Meres, John (DNB00)
MERES, JOHN (1698–1761), printer and journalist, son of Thomas, the disinherited eldest son of Sir Thomas Meres (1635–1715) [see under Meres, Francis, ad fin.], was born in London in 1698, and apprenticed by his father, on 9 Feb. 1712, to William Stephens, printer. A kinsman, Hugh Meres or Meere, was already in the printing business, and was also a director of the Sun Fire Insurance, for which he printed the ‘British Mercury,’ and subsequently the ‘Historical Register’ (1716–38), the estimable precursor of the ‘Gentleman's Magazine;’ the ‘Register’ was his private enterprise from 1721 onwards. In October 1719 Hugh Meres commenced issuing a new daily paper, the ‘Daily Post’ (1719–71), and in September 1722 he started the ‘British Journal,’ which distinguished itself by its denunciations of the South Sea promoters. Hugh Meres died 19 April 1723, but his business passed entire into the hands of his widow, Cassandra, until her death in February 1726. It passed then into the hands of the daughter's husband, Richard Nutt (1694–1780), who started in December 1727 the ‘London Evening Post.’ It was this paper, which for a time distanced all its daily rivals, that John Meres came to direct in 1737. Meres, who seems to have become partner in all Nutt's enterprises and ultimately sole manager of them, took up his abode in the Old Bailey, dropped the ‘Historical Register,’ and devoted himself to the newspaper, which he carried on side by side with the ‘Daily Post,’ the imprint on both journals being ‘printed for John Meres.’ He was imprisoned for ten weeks in 1740 for passing some remarks upon an act of parliament dealing with the provision trade, and in 1745 he unwarily exposed himself to Fielding's attacks in the ‘Jacobite Journal’ by his high-flying and barely concealed Jacobite tendencies. In 1754 the ‘Evening Post’ published a letter reflecting on the government, and on 10 July 1755 Richard Nutt, the printer, was defendant in an action for libel, was found guilty, sentenced to stand in the pillory, and heavily fined. Ten years later Meres was mulcted 140l. for mentioning the name of a nobleman in his paper. Meres died in 1761, and left the business to his son by his wife Sarah Robinson (married 2 June 1732), also named John, by whom the ‘Daily Post’ was discontinued in 1772. The ‘London Evening Post’ survived until the death of Nutt in 1780.
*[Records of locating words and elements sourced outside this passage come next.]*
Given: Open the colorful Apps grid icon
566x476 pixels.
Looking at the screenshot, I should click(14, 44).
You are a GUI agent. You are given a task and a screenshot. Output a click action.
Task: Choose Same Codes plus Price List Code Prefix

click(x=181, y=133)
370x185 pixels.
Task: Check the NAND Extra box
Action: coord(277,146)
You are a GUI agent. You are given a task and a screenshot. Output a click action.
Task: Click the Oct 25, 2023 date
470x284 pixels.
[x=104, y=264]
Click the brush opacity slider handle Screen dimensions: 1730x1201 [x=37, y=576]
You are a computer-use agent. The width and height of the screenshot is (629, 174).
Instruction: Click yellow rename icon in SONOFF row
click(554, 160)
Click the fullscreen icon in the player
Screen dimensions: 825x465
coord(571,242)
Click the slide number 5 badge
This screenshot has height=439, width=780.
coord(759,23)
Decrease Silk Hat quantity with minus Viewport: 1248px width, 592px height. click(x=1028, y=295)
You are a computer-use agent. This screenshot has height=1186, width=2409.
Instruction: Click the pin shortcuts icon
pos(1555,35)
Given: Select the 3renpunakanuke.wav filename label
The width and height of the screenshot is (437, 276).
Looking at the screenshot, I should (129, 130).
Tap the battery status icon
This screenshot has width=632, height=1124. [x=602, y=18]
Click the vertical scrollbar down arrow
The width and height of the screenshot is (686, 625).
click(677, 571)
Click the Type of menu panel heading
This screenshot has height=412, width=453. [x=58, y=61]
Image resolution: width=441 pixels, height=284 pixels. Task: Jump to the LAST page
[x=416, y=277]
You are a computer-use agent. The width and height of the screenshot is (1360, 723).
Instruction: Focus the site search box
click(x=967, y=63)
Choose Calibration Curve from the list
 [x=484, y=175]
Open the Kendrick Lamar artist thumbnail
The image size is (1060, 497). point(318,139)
Nichols confuses John Meres with William Mears (fl. 1722), a London publisher, son of Leonard Meers of Faversham, Kent, mariner. Made free of the Stationers' Company 6 Oct. 1707, he ‘opened an office at the Lamb without Temple Bar,’ and issued in 1722 an edition of Holinshed's ‘Chronicle’ at 5l.; Defoe's ‘Moll Flanders,’ 3rd edit.; Ludlow's ‘Memoirs;’ and Spelman's English works. On 23 Nov. 1732 he was committed to the custody of a messenger for publishing ‘A Philosophical Dissertation on Death,’ by Count de Passereau and John Morgan (Gent. Mag. 1732). William Mears is twice mentioned in Pope's ‘Dunciad’ (bk. ii. l. 125, and bk. iii. l. 28). He compiled a useful catalogue of English plays (London 1713, 4to, with continuation, 1715), and in 1734 published ‘Lives of the Princes of the House of Orange.’ His son William was apprenticed to him in 1727.
[The Family of Meres, a paper by Mr. Edward Deacon, Bridgeport, Conn. 1891; Nichols's Lit. Anecd. i. 62, 311–12, iii. 733, viii. 481; Fox Bourne's English Newspapers, i. 53; Knight Hunt's Fourth Estate; Gent. Mag. 1755, p. 826; Lowe's Engl. Theatr. Lit. p. 235.]